- **Challenge**
Return, word for word, the part of the Cook insulators thread from "# Cook insulators." to "Screwtop (May 4, 2020)".

Start Document passage

# Cook insulators.



## ROBBYBOBBY64 (May 4, 2020)

Walking through the woods i stumbled onto a bunch of insulators copper wired onto a beam. They had rusted completely off the pins holding them in place by just wire. I got the three that were not broken. They are glazed porcelain. Cook was a company that made them from 1927-1930. The great depression was thier demise.


----------



## Screwtop (May 4, 2020)

Sweet finds!


----------



## ROBBYBOBBY64 (May 4, 2020)

Screwtop said:


> Sweet finds!


Thanks.  I never found porcelain insulators before.


----------



## Troutmaster08 (May 4, 2020)

Those are some great looking insulators.


----------



## ROBBYBOBBY64 (May 4, 2020)

Troutmaster08 said:


> Those are some great looking insulators.


Thanks Troutmaster08, i got a weird GEporcelain capacitor thingy i will post  tomorrow. You like to fish?


----------



## Troutmaster08 (May 5, 2020)

ROBBYBOBBY64 said:


> Thanks Troutmaster08, i got a weird GEporcelain capacitor thingy i will post  tomorrow. You like to fish?


Yeah I try to fish and tie flies whenever I can.


----------



## Screwtop (May 5, 2020)

ROBBYBOBBY64 said:


> Thanks.  I never found porcelain insulators before.



I've only ever found one, and I think it's more modern than what I'd like.


----------



## ROBBYBOBBY64 (May 5, 2020)

I have 14 reels with poles for fishing almost anything. I also dabble in fly tying.

End Document passage
Start Provided data

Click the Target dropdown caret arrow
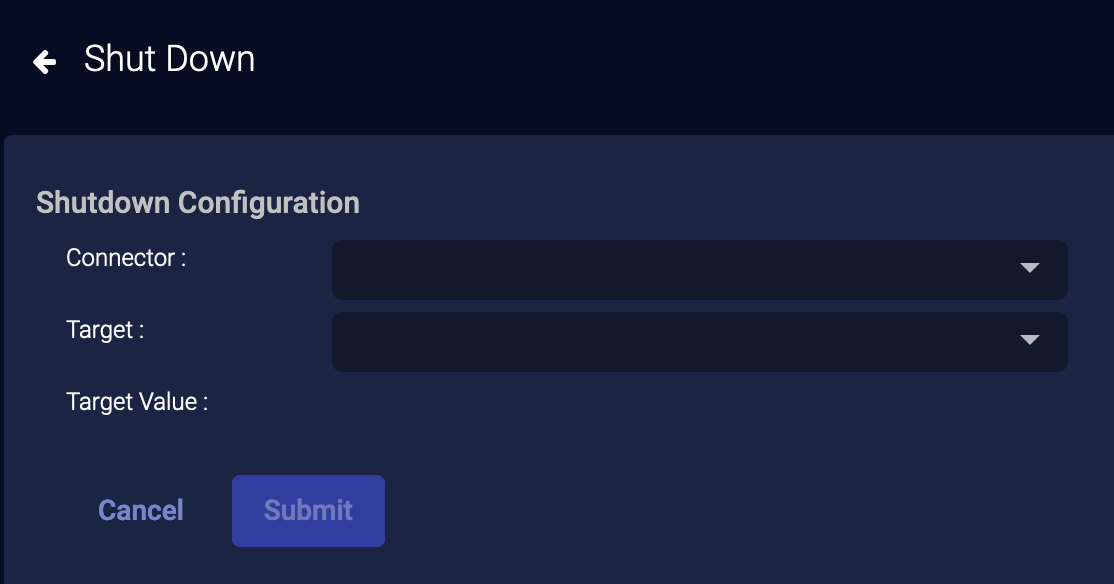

End Provided data

- **Finished task**
# Cook insulators.



## ROBBYBOBBY64 (May 4, 2020)

Walking through the woods i stumbled onto a bunch of insulators copper wired onto a beam. They had rusted completely off the pins holding them in place by just wire. I got the three that were not broken. They are glazed porcelain. Cook was a company that made them from 1927-1930. The great depression was thier demise.


----------



## Screwtop (May 4, 2020)